Stanford University Law School, Stanford, California

Schedule - Speakers - Download program
Download the poster


Sponsored by: Stanford Center for Law and the Biosciences, Center for Cognitive Liberty and Ethics, Institute for Ethics and Emerging Technologies

Co-Sponsors: Stanford Program in Ethics in Society, GeneForum, ExtraLife

Kerry Lynn Macintosh J.D.

Professor of Law, Santa Clara University School of Law


Kerry Lynn Macintosh is a member of the law and technology faculty at Santa Clara University School of Law. She received her B.A. from Pomona College and her J.D. from Stanford Law School, where she was elected to the Order of the Coif. She has published papers and articles in the field of law and technology in journals such as Harvard Journal of Law & Technology, Boston University Journal of Science, and Berkeley Technology Law Journal.  She is the author of Illegal Beings: Human Clones and the Law.

Illegal Beings: Human Clones and the Law

Public attitudes toward human reproductive cloning are negative.  The very idea that cloning might be used to mass-produce human copies provokes hysteria. 

But this hysteria is based on a scientific fallacy.  Genes are not destiny; it is impossible to copy a human being.  A human clone will be an individual, just as identical twins are individuals. 

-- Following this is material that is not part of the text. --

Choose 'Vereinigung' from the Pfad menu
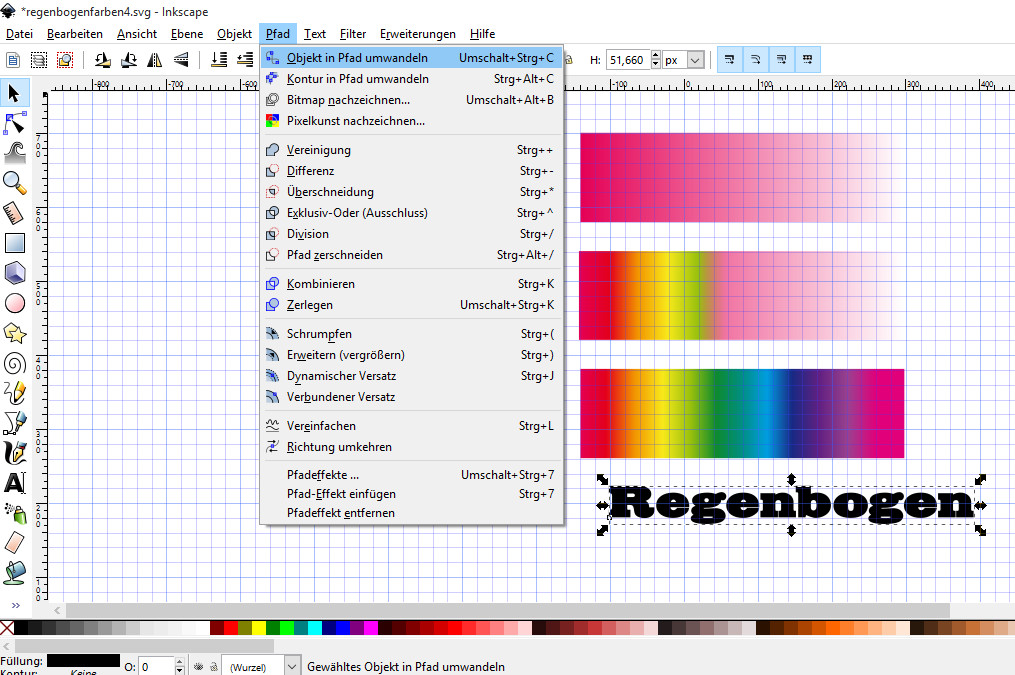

Nevertheless, through the alchemy of the political process, public hysteria has been transmuted into law.  Several states have outlawed reproductive cloning, and Congress is trying to enact a federal ban.

These laws seek to prevent the existence of a disfavored class (human clones) based on the genetic characteristics of its members.  Thus, laws against cloning are laws against morphological diversity. 

Laws cannot stop human clones from coming into existence.  When cloning becomes safe and effective, it will find a ready market.  Infertile men and women, carriers of heritable diseases, and gays and lesbians are among those who will find cloning a reasonable alternative to sexual reproduction. 

Laws against cloning are bad public policy.  They will send parents to prison for the crime of having the wrong kind of child, stigmatize human clones as unworthy of existence, and undermine our society’s commitment to egalitarianism.